It is only recently that “harassment in the political field” has become an issue in Japan. One of the triggers was the “Revised Act on Promotion of Gender Equality in the Political Field” enacted in 2021, which mandated the central government, local governments, political parties, etc. to take measures against sexual harassment and maternity harassment (political parties are obliged to make efforts). As a result, the media reported on the issue, local assemblies made efforts to address the issue, and the reality of harassment, which had been made invisible as a cost of participating in politics, began to come to light. According to the Gender Equality Bureau, Cabinet Office (CAO) “Research report on barriers to women’s political participation” (2021), 65.5% of women and 58.0% of men experienced harassment from voters, supporters, assembly members, etc. while considering or preparing to run for office, and 57.6% of women and 32.5% of men experienced harassment during assembly member activities or election campaigns.

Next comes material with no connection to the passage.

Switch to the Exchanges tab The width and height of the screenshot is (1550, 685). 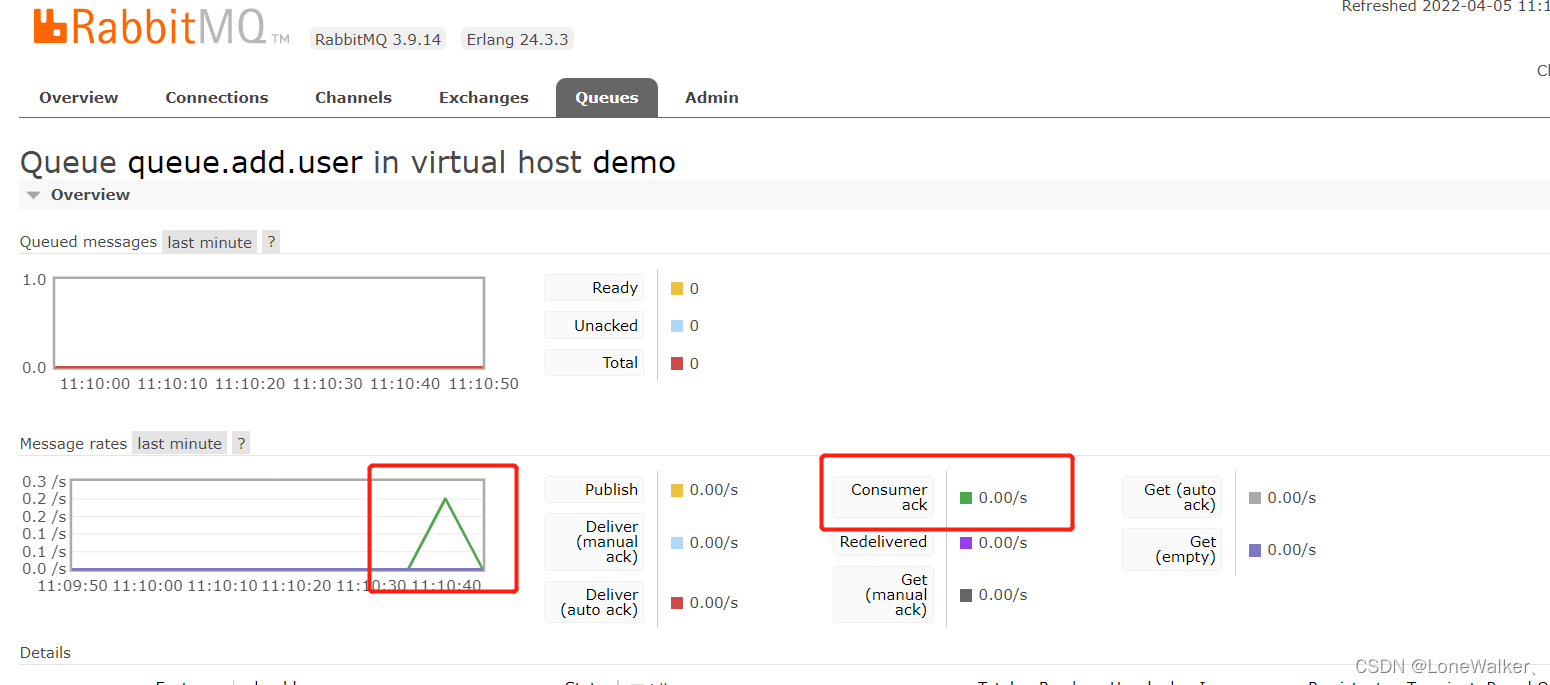483,97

Various surveys have confirmed that female assembly members are more likely to be harassed than male assembly members, and previous research on politics and harassment has explained this in terms of it being “a way of excluding women who are trying to enter what has been seen as a male political field.”
Against this background, there has been an interview survey on harassment of female assembly members, but no similar survey could be found for male assembly members. However, since the alleged sexual assaults by the late Johnny Kitagawa (1931–2019), founder of the talent agency Johnny & Associates, became a major news story in 2023, male assembly members have told me, “Men are also being harassed, so please investigate.” As the harassment of female assembly members has been highlighted, male assembly members may have become more aware of harassment and have begun to recognize the events in front of them as harassment. Some said that the daily media coverage of the fact that “men are also victimized” made it easier for them to speak out on these issues.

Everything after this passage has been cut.